Contabilità

Rivalutabili i marchi anche non iscritti a bilancio

Da approfondire la rivalutazione dei beni di impresa per queste situazioni

La rivalutazione dei beni d’impresa introdotta dall’articolo 110 del Dl 104/20 consente alcune riflessioni sia contabili sia fiscali sugli intangibili non iscritti in bilancio. Un caso classico riguarda i marchi d’impresa.

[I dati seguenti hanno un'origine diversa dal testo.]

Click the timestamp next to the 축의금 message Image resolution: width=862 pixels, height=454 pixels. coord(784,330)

La finalità del provvedimento è consentire di rivalutare determinati asset senza l’obbligo di rivalutare tutti quelli rientranti in una determinata categoria omogenea, anche se ciò non si applicava ai beni immateriali (circolare 14/E/17 par. 5). Tale semplificazione si sposa con la più ampia finalità di una norma che intende venire incontro alle difficoltà delle imprese colpite dagli effetti della pandemia. La rivalutazione consente, infatti, di migliorare l’equity e i ratios patrimoniali che governano l’accesso delle imprese al credito bancario, nonché di fronteggiare meglio costi e perdite connessi all’esercizio 2020 condizionato dal Covid-19. È anche vero che i maggiori valori degli asset imporranno maggiori ammortamenti in futuro, motivo per cui la rivalutazione andrà ben soppesata, perché può rivelarsi di fatto una coperta corta (si veda Il Sole 24 Ore del 23 settembre 2020). Rispetto al passato gioca un ruolo fondamentale anche la fissazione di una sostitutiva assai calmierata (pari al 3%) che, a fronte dei maggiori ammortamenti deducibili ai fini Ires ed Irap (pari almeno al 27,90%) può determinare una netta convenienza anche fiscale.

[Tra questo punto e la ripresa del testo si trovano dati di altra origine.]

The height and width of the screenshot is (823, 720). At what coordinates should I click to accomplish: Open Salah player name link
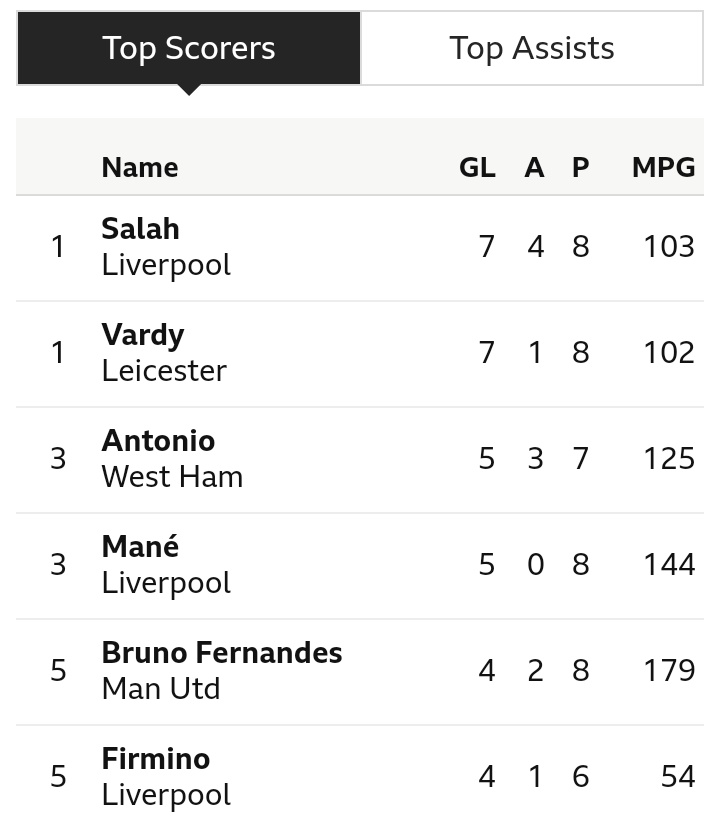[x=140, y=229]
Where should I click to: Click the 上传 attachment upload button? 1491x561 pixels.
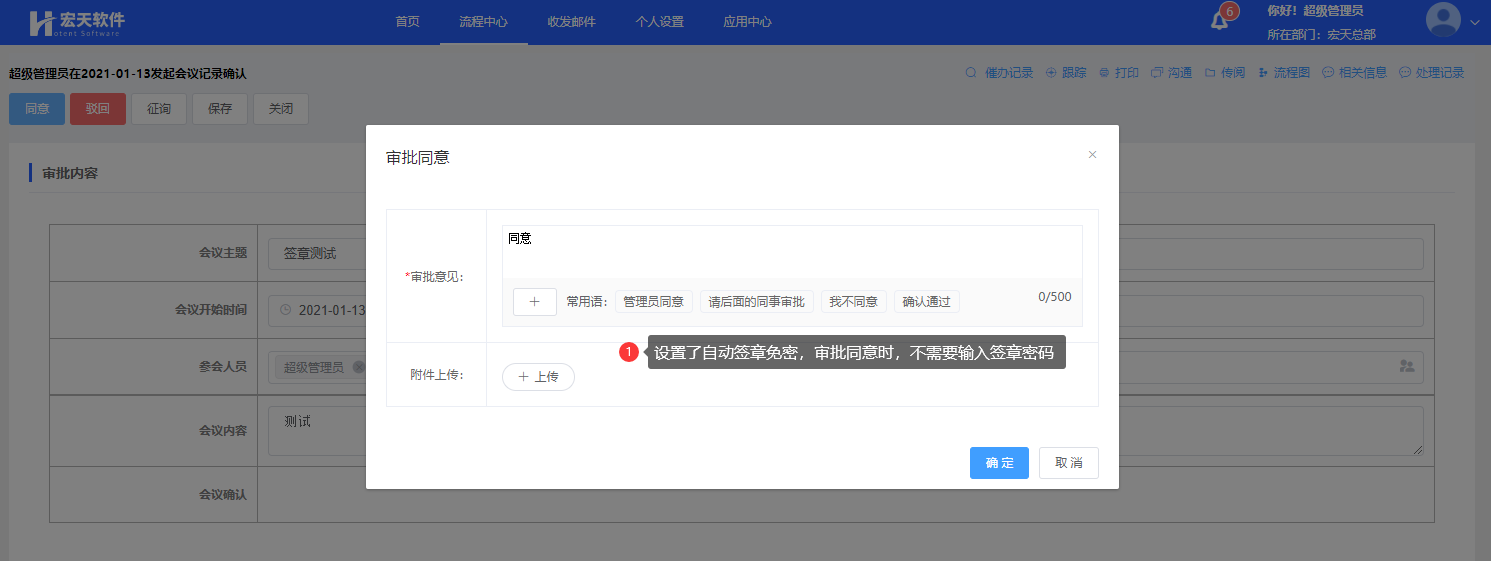[x=538, y=377]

In questo contesto va valutata la casistica dei marchi d’impresa, spesso protetti giuridicamente con la registrazione pur non essendo stati iscritti fra i cespiti. Ciò in quanto le spese di registrazione possono essere tutto sommato limitate e quindi la scelta dell’impresa può essere stata quella di spesare tutto a conto economico.

Ci si domanda, quindi, se in questo caso la rivalutazione sia consentita. Se si guarda al dato normativo, il comma 1 dell’articolo 110 del Dl 104/20 richiede che i beni d’impresa risultino dal bilancio dell’esercizio in corso al 31 dicembre 2019. Ciò potrebbe quindi sembrare preclusivo alla rivalutazione di questi asset in quanto non iscritti. D’altra parte la protezione giuridica degli stessi potrebbe invece far propendere per la possibilità di una loro rivalutazione. Perché in definitiva impedirne la rivalutazione per il solo fatto che i costi siano stati spesati anziché capitalizzati parrebbe sperequato e comunque non decisivo.

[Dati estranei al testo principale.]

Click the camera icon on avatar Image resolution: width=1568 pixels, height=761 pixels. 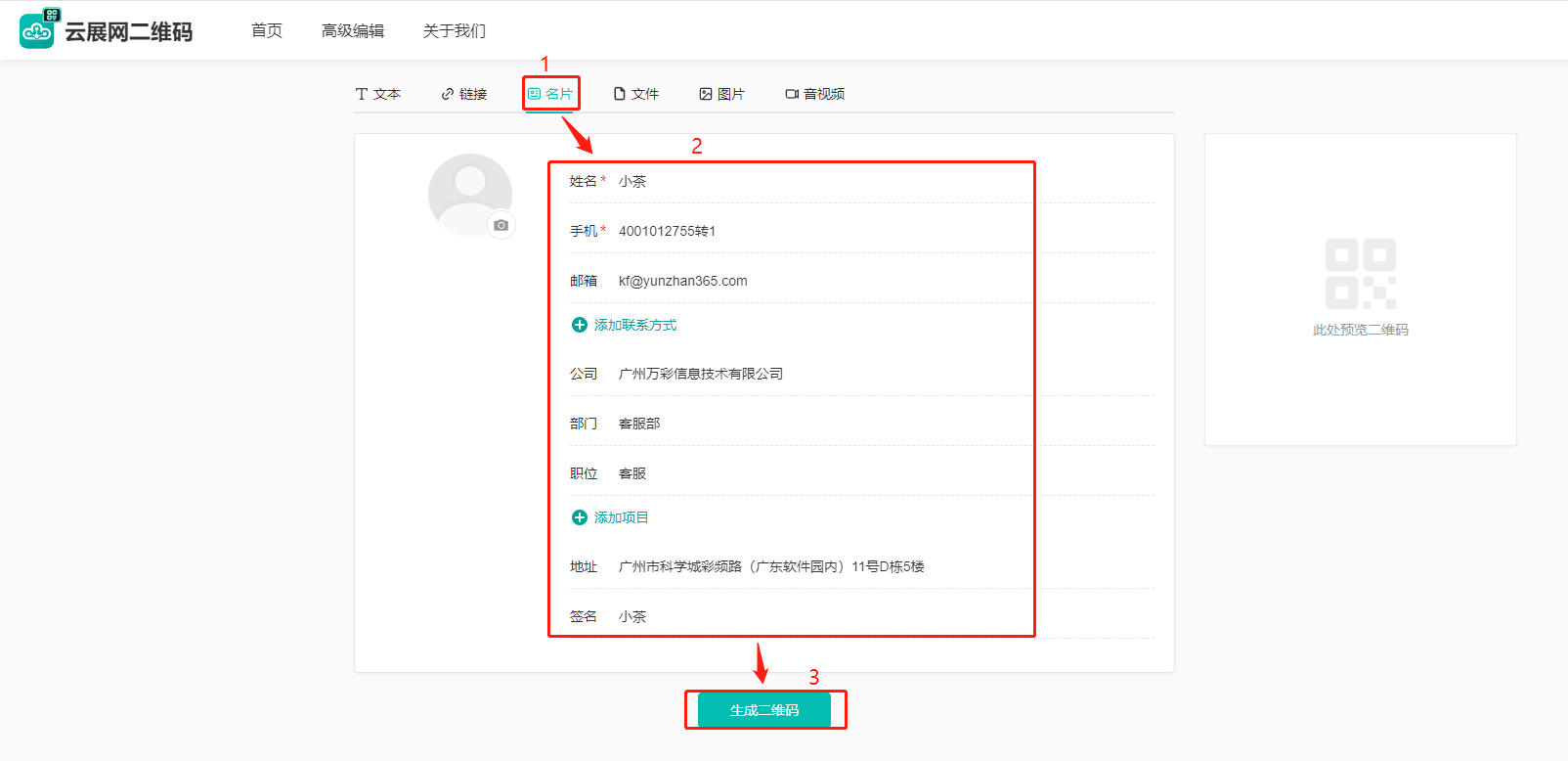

Sempre dal punto di vista contabile, la norma di rivalutazione si applica ai soggetti che non adottano i principi contabili internazionali nella redazione del bilancio. La rivalutazione effettuata nel bilancio civilistico dovrebbe potersi conservare anche nel consolidato, posto che non si inquadra come operazione effettuata a livello infragruppo e quindi dovrebbe poter mantenere la sua validità.

Differente sembra, invece, l’ipotesi in cui vi sia un bilancio di esercizio Oic e un consolidato Ias, fattispecie che si riscontra ad esempio in ambito assicurativo. Perché da un lato il mantenimento della rivalutazione del marchio nel consolidato Ias potrebbe ammettersi ricorrendo, anziché al metodo del costo, a quello della rideterminazione del valore previsto dallo Ias 38. Sennonché mentre nei principi nazionali (Oic 24) l’iscrizione di un marchio autoprodotto è consentita, non altrettanto parrebbe in ambito Ias, laddove i paragrafi 63 e 64 dello Ias 38 non sembrano ammettere la rilevazione come attività immateriali di marchi, testate giornalistiche, diritti di editoria, anagrafiche clienti ed elementi simili nella sostanza, se generati internamente.

Per quanto concerne la rivalutazione di un marchio protetto non iscritto nell’attivo dello stato patrimoniale vi sono alcune pronunce fiscali che sembrerebbero far propendere per tale soluzione. Infatti l’ipotesi del marchio registrato ma non capitalizzato presenta delle similitudini con quella dei beni completamente ammortizzati. La circolare 14/E/17 (paragrafo 1) ammette la rivalutazione di tali beni, seguendo l’approccio previsto dall’articolo 2 del Dm 162/2001. Peraltro una vecchia risoluzione del ministero delle Finanze (la n. 9/611 del 10.8.1991, di recente richiamata anche nelle risposte 19 e 609 del 2020) sul frazionamento della plusvalenza relativa alla cessione di un marchio si era espressa favorevolmente nel considerare il marchio come bene patrimoniale in grado di generare plusvalenze, sebbene lo stesso non fosse mai stato iscritto in bilancio.